TASK INSTRUCTIONS: In the stretch of rows from the line that contains "At what coordinates should I click to accomplish: Tap" through the end of the rows, switch "icon" to "button" and give those lines again with everything else unchanged. Leave the pictures out of the answer.

= = = = = = =

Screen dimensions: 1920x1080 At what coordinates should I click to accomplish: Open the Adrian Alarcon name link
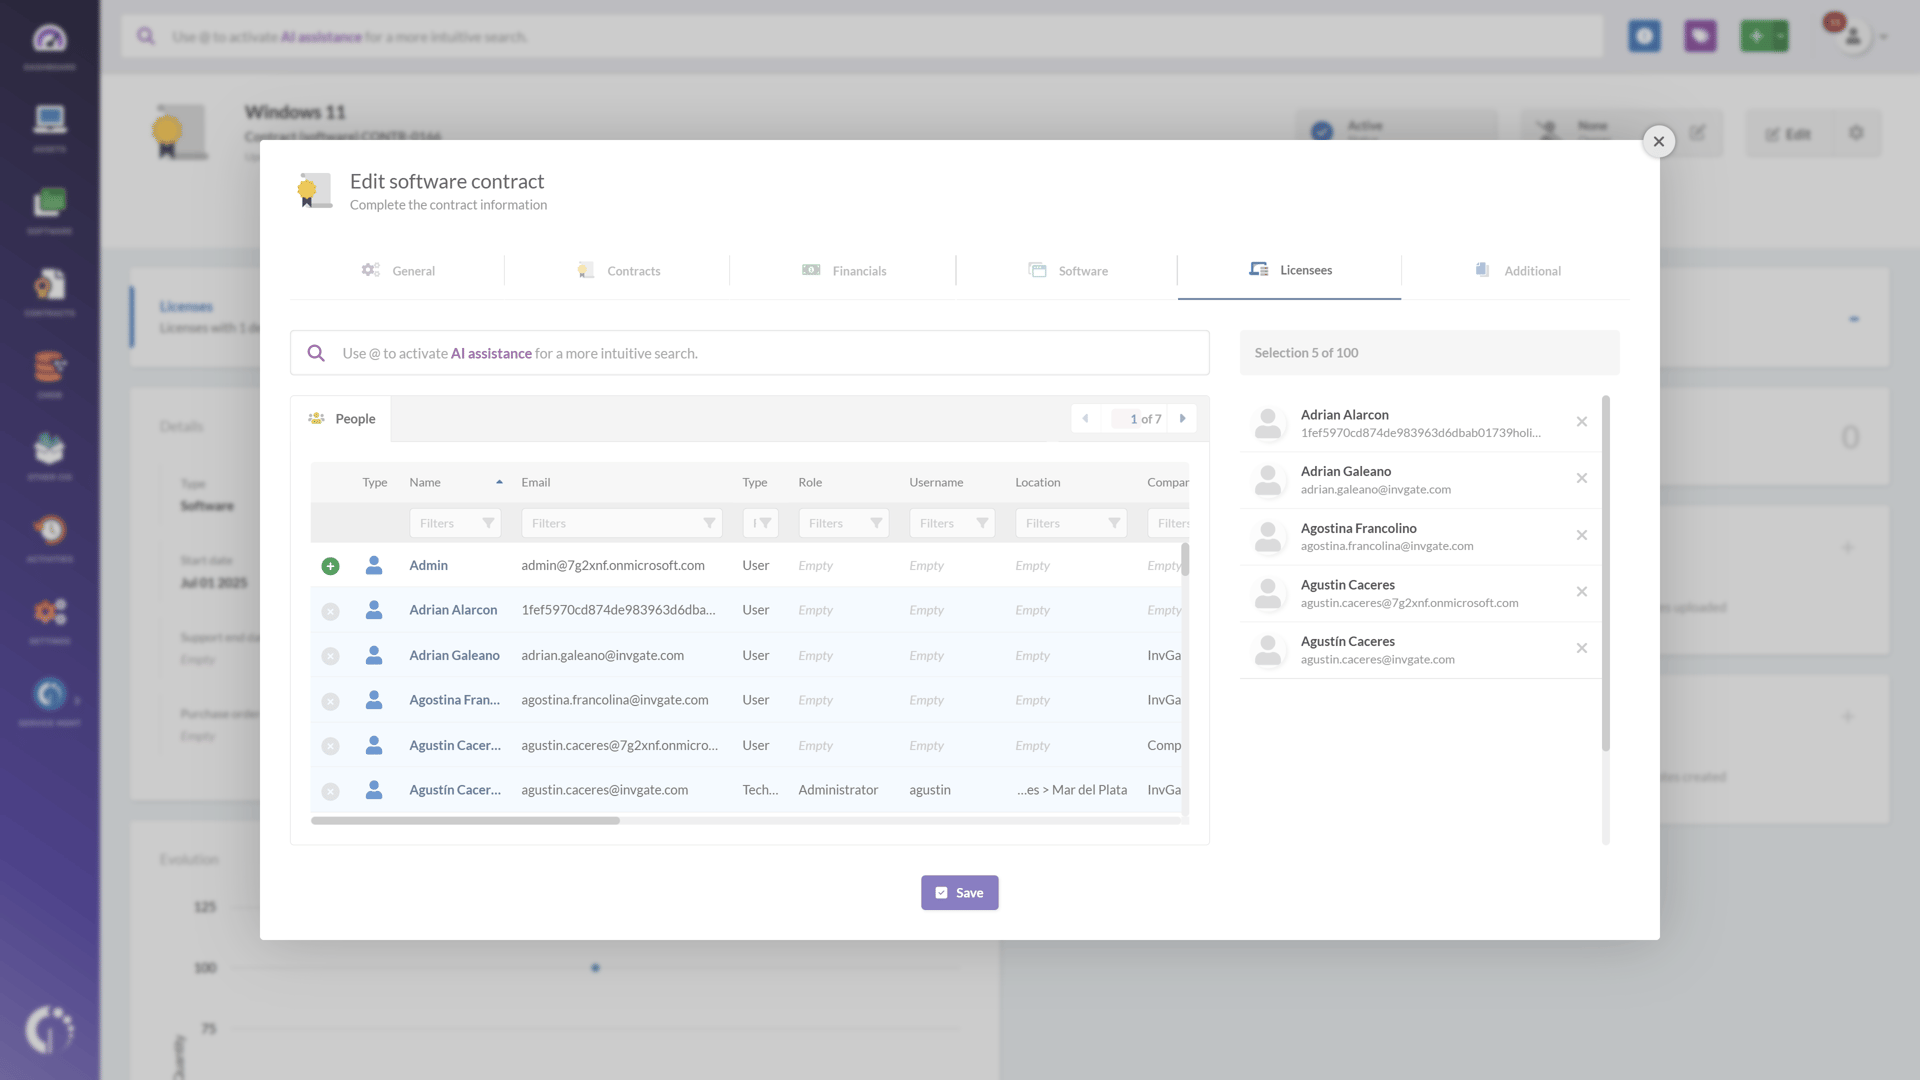453,610
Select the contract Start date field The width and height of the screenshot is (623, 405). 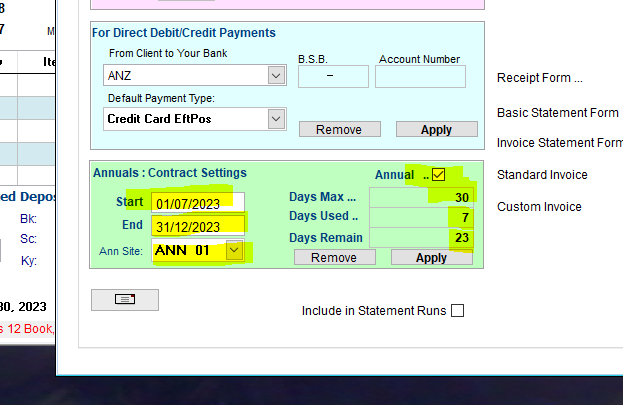coord(197,202)
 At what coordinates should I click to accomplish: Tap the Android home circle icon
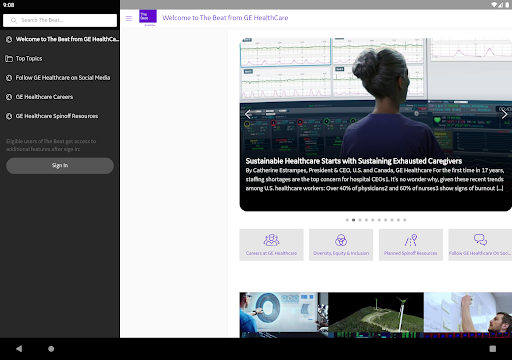click(x=51, y=349)
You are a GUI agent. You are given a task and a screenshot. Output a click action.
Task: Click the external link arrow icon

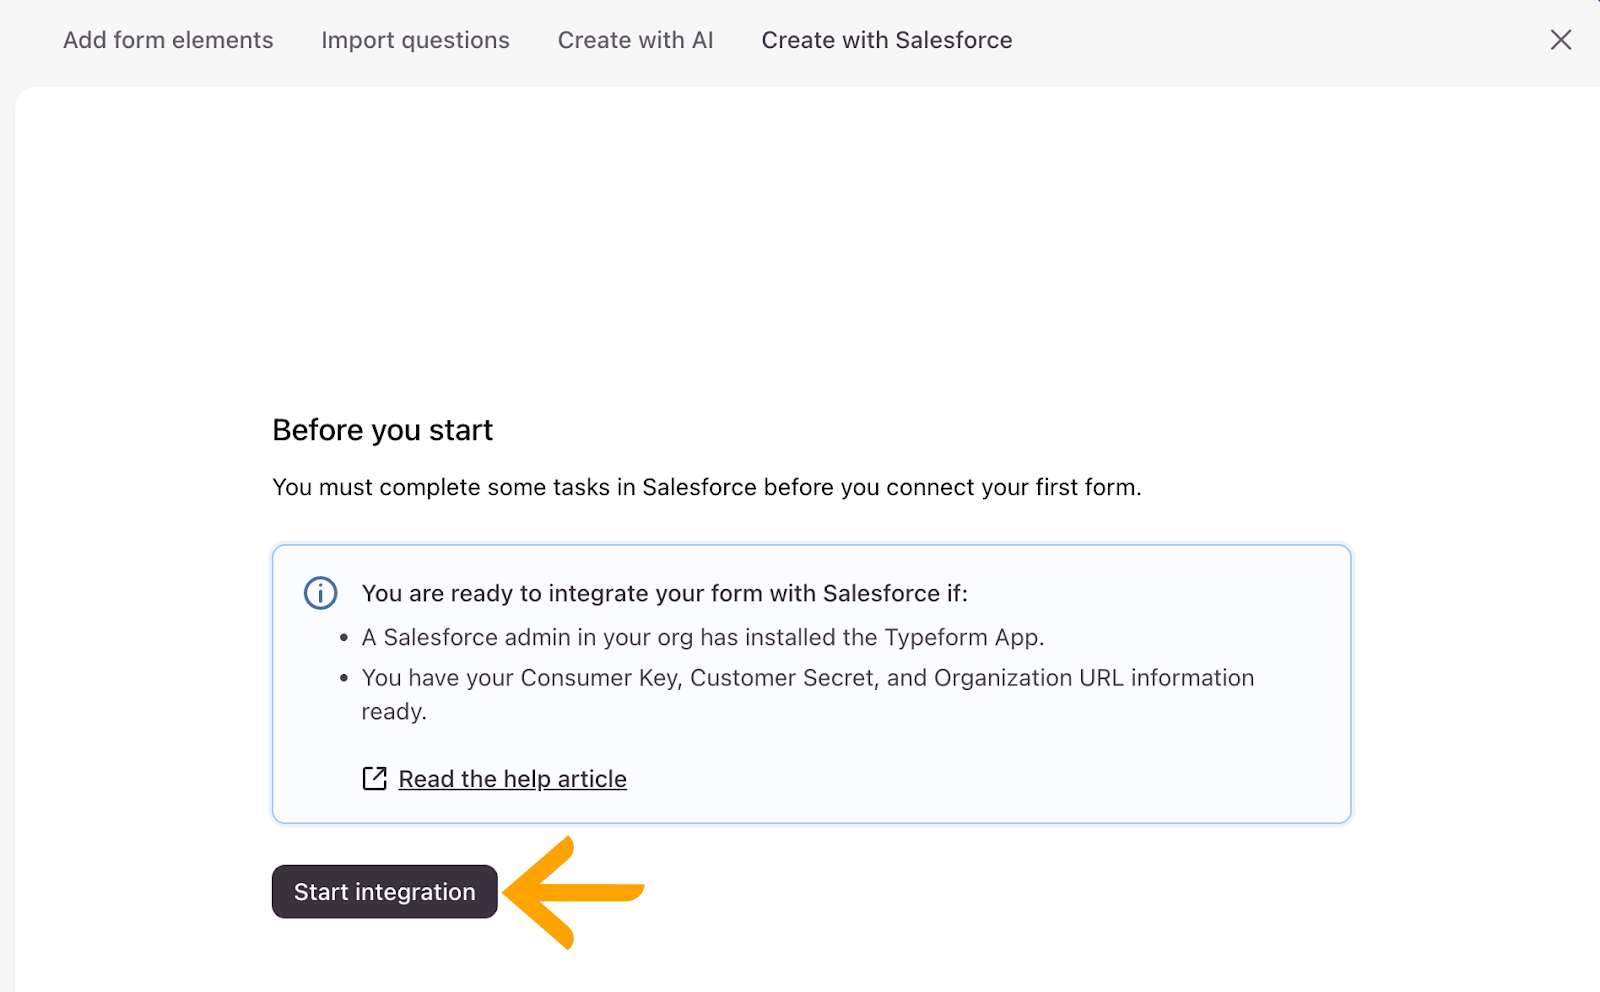pyautogui.click(x=374, y=779)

= = = = = = =

ANSWER TO THE EXERCISE:
 At what coordinates should I click to accomplish: Tap the Android home circle button
click(x=51, y=349)
You are a GUI agent. You are given a task and a screenshot. Output a click action.
Task: Click the external link arrow button

pyautogui.click(x=374, y=779)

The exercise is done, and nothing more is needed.